1. Used to introduce a phrase or clause contrasting with what has already been mentioned.

‘he stumbled but didn’t fall’
‘this is one principle, but it is not the only one’
‘the food is cheap but delicious’
‘the problem is not that they are cutting down trees, but that they are doing it in a predatory way’

2. with negative or in questions Used to indicate the impossibility of anything other than what is being stated.

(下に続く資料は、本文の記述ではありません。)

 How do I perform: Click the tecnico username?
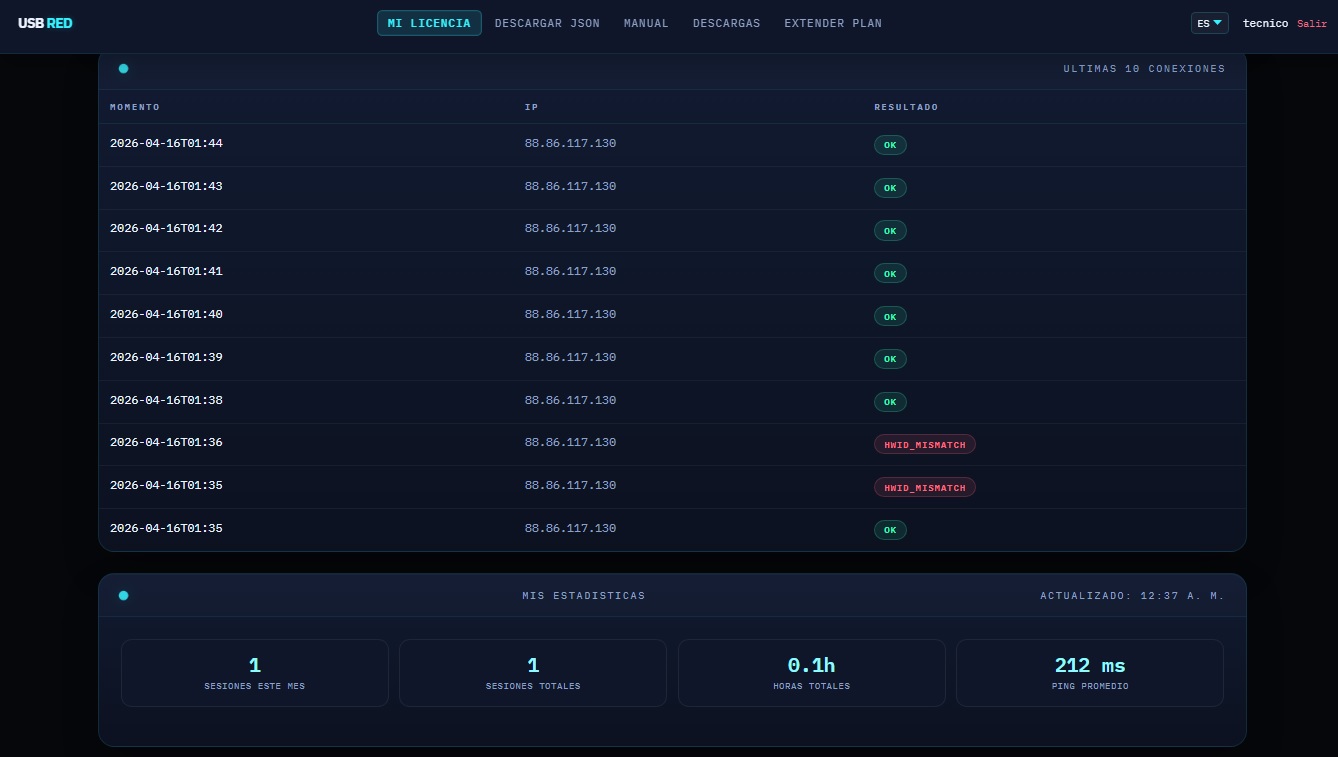coord(1265,23)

‘one cannot but sympathize’
‘there was nothing they could do but swallow their pride’
‘they had no alternative but to follow’

他にもいくつか用法はありましたが、主に使われるのはこれらどちらかなので、これだけで。

 

さて、2.の用法は、否定的な用語を伴う特殊な表現なので、普通の「逆接表現」は1.に載っているとおりのものです。

 

結論を先に書いてしまうと、恐らく、この日本語で用いられる「が」は逆接ではなく、語調を整えるために用いられているだけの助詞ではないかと、考えます。

というのも、上の文脈は何を示しているかというと、最初の説明を、「が」以降の節で「限定(例示)」しているわけです。そして、この「が」を用いずに、例えば

 

本発明で用いられるAの量としては、特に限定されず、例えば、化合物αの重量%を基準にして、60~65重量%であることが好ましい。

としても、意味は同じになります。

 

なので、この「が」は逆接ではないから、「but」にするのは誤りではないかと思うんですけどね。

 

自分が訳すなら、

The amount of A used in the present invention is not particularly limited.  For example, from 60 to 65 wt% is preferable based on the weight of the compound α.

 

のように2つの文章に区切るか、ピリオドの代わりにセミコロンを使って1つの文章として繋げて書くか。

 

英訳の場合、仕上がりワード数での単価換算となるのと、同じ計算方法でクライアントからも仕事を頂いていると思うので、できるだけ余分な単語は用いずに、簡潔(Clear)に英語で表現する方が「三方良し」(クライアントの金銭負担が減る、翻訳者の仕事の負担も少し減る、間に入る特許事務所・翻訳会社のマージンは増える)になるのではないかと、思うのです。